Code

Opened 3 years ago

Closed 5 months ago

Last modified 7 weeks ago

#17001 closed New feature (fixed)

Allow usage of custom querysets in prefetch_related

Reported by: akaariai Owned by: loic84
Component: Database layer (models, ORM) Version: master
Severity: Normal Keywords: prefetch_related
Cc: marc.tamlyn@…, AndrewIngram, k.sikora@…, ethan.jucovy@…, as@…, mszamot@…, jonatan.lundin@… Triage Stage: Accepted
Has patch: yes Needs documentation: no
Needs tests: no Patch needs improvement: no
Easy pickings: no UI/UX: no

Description

#16973 introduced prefetch_related. I would like to extend it so that one can use custom querysets for the fetching. This also requires the ability to define the attribute name to use for the prefetched objects, as it is not valid to return filtered objects from related_manager.all(). There is also the possibility that one wants to fetch multiple objects of the same type with prefetch_related (young authors to one attribute, old authors to another).

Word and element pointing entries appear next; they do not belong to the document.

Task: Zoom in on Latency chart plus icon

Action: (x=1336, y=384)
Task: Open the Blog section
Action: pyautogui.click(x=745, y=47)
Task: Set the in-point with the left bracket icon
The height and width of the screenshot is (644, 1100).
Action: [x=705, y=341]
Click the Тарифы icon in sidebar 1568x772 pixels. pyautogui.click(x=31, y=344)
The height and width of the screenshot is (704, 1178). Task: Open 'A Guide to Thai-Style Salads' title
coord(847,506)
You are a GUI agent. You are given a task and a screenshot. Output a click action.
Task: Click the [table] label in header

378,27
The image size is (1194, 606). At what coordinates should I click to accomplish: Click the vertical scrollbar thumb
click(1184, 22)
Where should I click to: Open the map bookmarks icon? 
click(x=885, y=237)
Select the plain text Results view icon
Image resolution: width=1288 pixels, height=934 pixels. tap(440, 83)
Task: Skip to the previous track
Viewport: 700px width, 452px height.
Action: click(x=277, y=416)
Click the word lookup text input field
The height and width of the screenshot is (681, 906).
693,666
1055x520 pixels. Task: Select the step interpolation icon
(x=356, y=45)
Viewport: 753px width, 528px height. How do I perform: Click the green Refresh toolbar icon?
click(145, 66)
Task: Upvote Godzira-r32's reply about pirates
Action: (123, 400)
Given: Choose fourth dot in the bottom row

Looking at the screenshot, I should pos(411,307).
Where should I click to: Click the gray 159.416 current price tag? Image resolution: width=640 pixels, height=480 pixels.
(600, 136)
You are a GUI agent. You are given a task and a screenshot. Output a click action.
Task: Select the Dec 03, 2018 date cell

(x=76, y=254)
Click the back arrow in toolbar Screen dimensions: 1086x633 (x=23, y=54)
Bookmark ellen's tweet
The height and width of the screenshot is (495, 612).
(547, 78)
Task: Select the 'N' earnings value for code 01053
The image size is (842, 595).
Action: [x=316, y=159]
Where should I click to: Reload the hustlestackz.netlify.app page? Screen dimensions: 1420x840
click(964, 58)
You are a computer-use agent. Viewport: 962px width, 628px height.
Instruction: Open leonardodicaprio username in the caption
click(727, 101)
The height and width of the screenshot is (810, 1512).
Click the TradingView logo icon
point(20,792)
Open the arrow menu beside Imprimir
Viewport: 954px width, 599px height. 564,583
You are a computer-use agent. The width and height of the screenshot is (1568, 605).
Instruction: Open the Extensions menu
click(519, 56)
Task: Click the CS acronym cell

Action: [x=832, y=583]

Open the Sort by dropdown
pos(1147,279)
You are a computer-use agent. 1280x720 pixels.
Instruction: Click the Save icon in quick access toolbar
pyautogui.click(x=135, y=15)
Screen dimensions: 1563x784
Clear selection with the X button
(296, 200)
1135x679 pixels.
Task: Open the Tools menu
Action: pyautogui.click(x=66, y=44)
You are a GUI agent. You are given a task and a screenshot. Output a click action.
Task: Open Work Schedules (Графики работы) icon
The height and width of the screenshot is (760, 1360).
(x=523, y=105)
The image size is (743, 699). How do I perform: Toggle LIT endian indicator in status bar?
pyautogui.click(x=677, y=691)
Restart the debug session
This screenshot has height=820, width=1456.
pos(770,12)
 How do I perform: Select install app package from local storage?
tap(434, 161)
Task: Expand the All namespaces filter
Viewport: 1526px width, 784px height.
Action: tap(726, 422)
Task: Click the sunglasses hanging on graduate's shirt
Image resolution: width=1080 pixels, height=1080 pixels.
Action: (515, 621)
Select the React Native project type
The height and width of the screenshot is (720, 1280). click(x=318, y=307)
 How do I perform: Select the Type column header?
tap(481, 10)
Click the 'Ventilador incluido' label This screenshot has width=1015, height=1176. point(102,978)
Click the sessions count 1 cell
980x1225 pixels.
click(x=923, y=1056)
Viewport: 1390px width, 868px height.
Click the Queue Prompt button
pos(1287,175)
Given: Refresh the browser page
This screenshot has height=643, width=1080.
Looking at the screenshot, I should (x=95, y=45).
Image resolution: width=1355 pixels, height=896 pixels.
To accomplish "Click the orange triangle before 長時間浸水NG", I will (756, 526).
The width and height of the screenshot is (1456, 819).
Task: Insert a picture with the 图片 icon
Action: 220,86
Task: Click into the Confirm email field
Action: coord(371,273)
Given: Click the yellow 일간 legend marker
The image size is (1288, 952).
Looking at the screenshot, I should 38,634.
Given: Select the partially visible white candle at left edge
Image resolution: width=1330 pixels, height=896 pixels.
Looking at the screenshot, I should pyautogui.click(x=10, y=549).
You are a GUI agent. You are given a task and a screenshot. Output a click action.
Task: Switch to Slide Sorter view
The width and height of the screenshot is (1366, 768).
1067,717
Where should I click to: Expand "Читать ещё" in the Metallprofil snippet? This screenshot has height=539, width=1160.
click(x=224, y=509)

The proposed API is following:

# The normal usage does not change
SomeModel.objects.prefetch_related('rel_model', 'rel_model__another_rel')
# You can pass R objects to prefetch_related
# The syntax for R is
# R(lookup_path, to_attr=None, qs=None)
# Thus:
SomeModel.objects.prefetch_related(R('rel_model'), R('rel_model__another_rel'))
# is equivalent to the first call.
# One can use to_attr alone:
SomeModel.objects.prefetch_related(R('rel_model', to_attr='foo_lst'), ...)
# custom queryset
SomeModel.objects.prefetch_related(
    R('rel_model', to_attr='foo_lst', qs=RelModel.objects.order_by('foo')),
    ...
)
# If qs is defined, to_attr must be defined also:
SomeModel.objects.prefetch_related(R('rel_model', qs=RelModel.objects.order_by('-pk')))
-> Error: Thou shalt not use qs without to_attr
# One can use the to_attr in nested calls:
qs = SomeModel.objects.prefetch_related(
   R('rel_model', qs=RelModel.objects.order_by('-pk'), to_attr='foo_lst'),
   R('foo_lst__another_model', qs=AnotModel.objects.order_by('-pk'), to_attr='anot_lst')
)
# This will result in every object O in foo_lst to have attribute anot_lst containing
# related objects to O, fetched from the above given qs.
# Going still deeper would need to use syntax:
qs = qs.prefetch_related(
   R('foo_lst__anot_lst__third_model', qs=ThirdModel.objects.order_by('-pk'), to_attr='bar_lst'),
)

Attachments (2)

prefetch_extensions.diff (35.3 KB) - added by akaariai 3 years ago.
Now with settings.DEBUG removed
#17001-prefetch_extensions.diff (25.5 KB) - added by Kronuz 11 months ago.
Fixed issue with multiple level prefetch

Download all attachments as: .zip

Change History (49)

comment:1 Changed 3 years ago by akaariai

  • Has patch set
  • Needs documentation set
  • Needs tests unset
  • Patch needs improvement unset

Ok, I think I have a ready patch for this. There are some TODO comments still there (a part of them are personal TODOs, some are real TODOs). And this still needs documentation.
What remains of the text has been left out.